You should familiarize yourself with the basic idea of both devices.
Electronics terminology
I need to know how much voltage and intensity can I support with this optocoupler
There's no term "intensity" in electronics engineering. No one knows what you mean by that. That said, don't confuse \$ I \$ with "intensity", \$ I \$ is current.
Absolute maximum ratings (output)
\$ I_{C} \$ - Maxmimum current the collector withstands regardless of the voltage
\$ V_{CEO} \$ - Maximum voltage between collector and emitter with transistor open (simply put: no light shining on it) before voltage break-though
\$ V_{ECO} \$ - Maximum voltage between emitter and collector (reverse voltage, does not matter in proper operation)
\$ P_{TOT} \$ - Total power dissipation of the whole package (specifies the sum of the dissipated LED and the transistor power)
Phototransistor power
Under "Absolute Maximum Ratings" the power dissipation (\$ P_{C} \$) is specified as \$ 100mW \$. That is different combinations of collector-emitter voltage times the collector current. That might be \$ 50mA * 2V \$ or \$ 20mA * 5V \$.
The current and the collector-emitter voltage depends on the rest of the circuit. Assuming this test/example circuit:
Simplified: if the voltage \$ V_{cc} \$ were \$ 9V \$ and \$ R_{L} \$ were \$ 1k \$ the maximum current through the corrector would be \$ { 9V \over 1k } = 9mA \$. In practice the collector-emitter junction drops voltage, so the power would be \$ 0.5V * 9mA = 4.5mW \$ for example.
If your \$ V_{cc} \$ were above \$ 35 V \$, then, no matter how tiny the collector current is (regardless of the collector resistor), you might already damage your phototransistor.

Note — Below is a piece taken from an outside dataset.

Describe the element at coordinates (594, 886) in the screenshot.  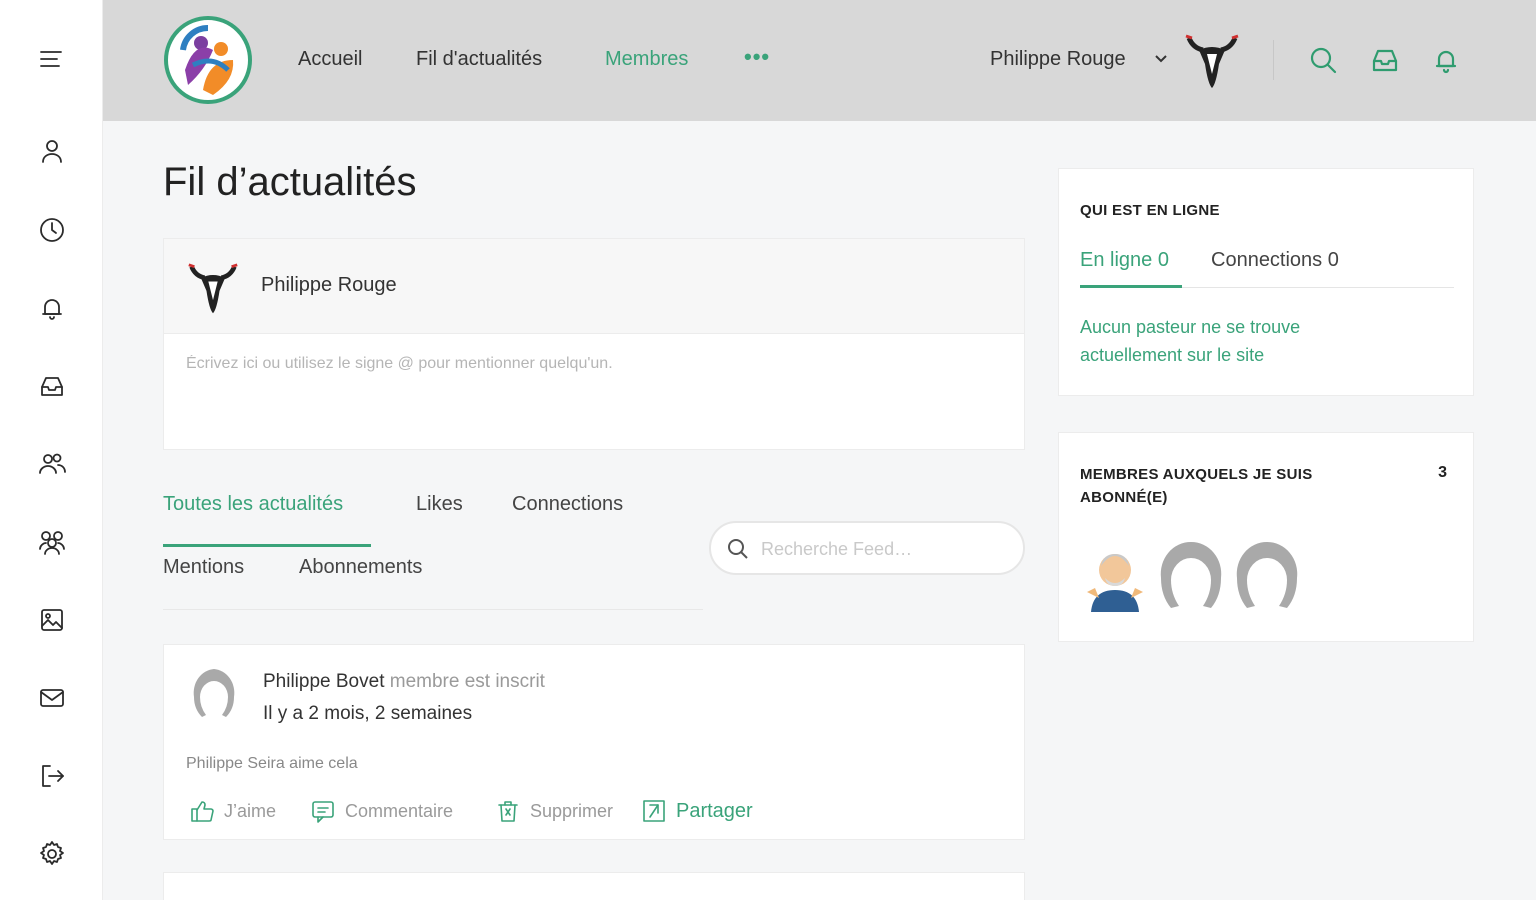
I see `activity-item` at that location.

If you were to drive another transistor or a microcontoller input this should suffice. Directly driving a relay for example might already exceed the current rating for the phototransistor. You'd need to drive a power transistor instead then.

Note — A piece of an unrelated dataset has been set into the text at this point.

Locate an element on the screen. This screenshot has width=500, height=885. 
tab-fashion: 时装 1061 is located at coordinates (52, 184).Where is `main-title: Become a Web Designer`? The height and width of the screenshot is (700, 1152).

Regarding higher drive current see this related question for examples: Optocoupler driving 300mA continuously
LED power
The input is 6V and 60mA (is it right?).
Wrong. The specified \$ 6V \$ is the voltage the diode is supposed to sustain when voltage is applied in reverse. See Wikipedia for details on that. If you design your circuit properly this does not apply.

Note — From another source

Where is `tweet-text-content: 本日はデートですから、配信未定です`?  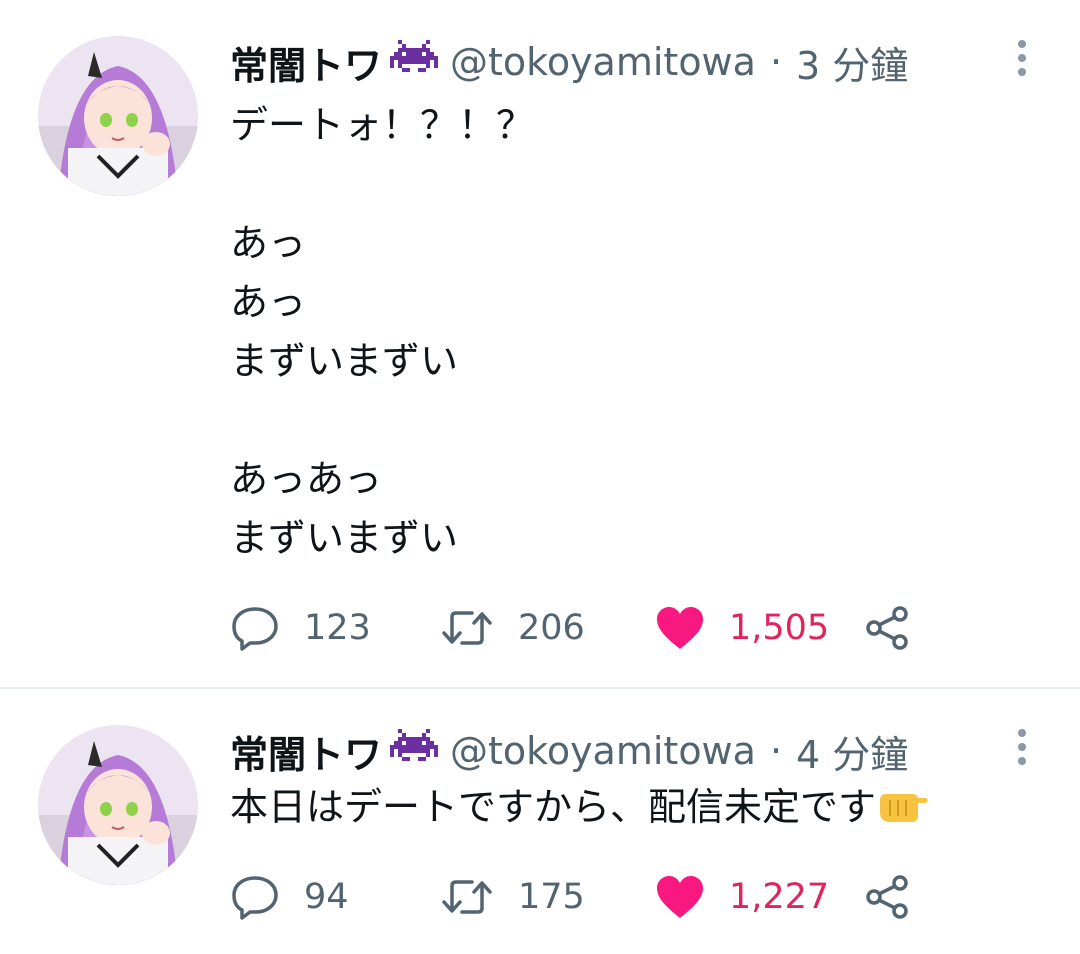 tweet-text-content: 本日はデートですから、配信未定です is located at coordinates (554, 807).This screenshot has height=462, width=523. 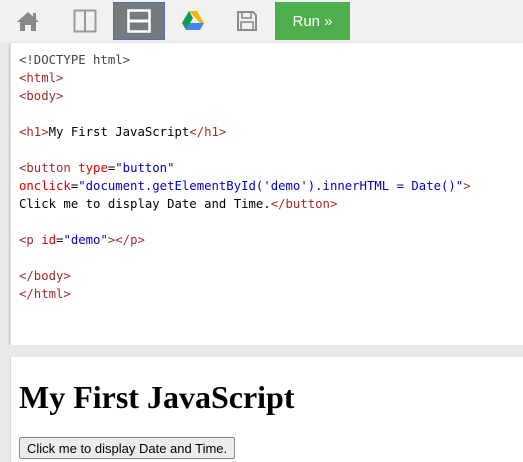 I want to click on display-date-button: Click me to display Date and Time., so click(x=128, y=448).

Take a look at the next page. The maximum forward voltage at \$ 20mA \$ current is specified as \$ 1.2V \$. That makes \$ 24mW \$ power dissipation for the LED.
Note that the maximum continuous current can be as high as \$ 60mA \$, as long as you do not drive the LED harder than that you should stay below the \$ 100mW \$ rating. Current and forward voltage are in a direct, exponential relation to each other (you can observe this in the "Forward current vs. Forward voltage" graph in datasheets).
I answered this question since it seems to be well defined, regardless of a possible X/Y situation. It might very well be the case that you don't need an optocoupler at all. You shall search first and possibly ask a specific question on how to achieve X instead.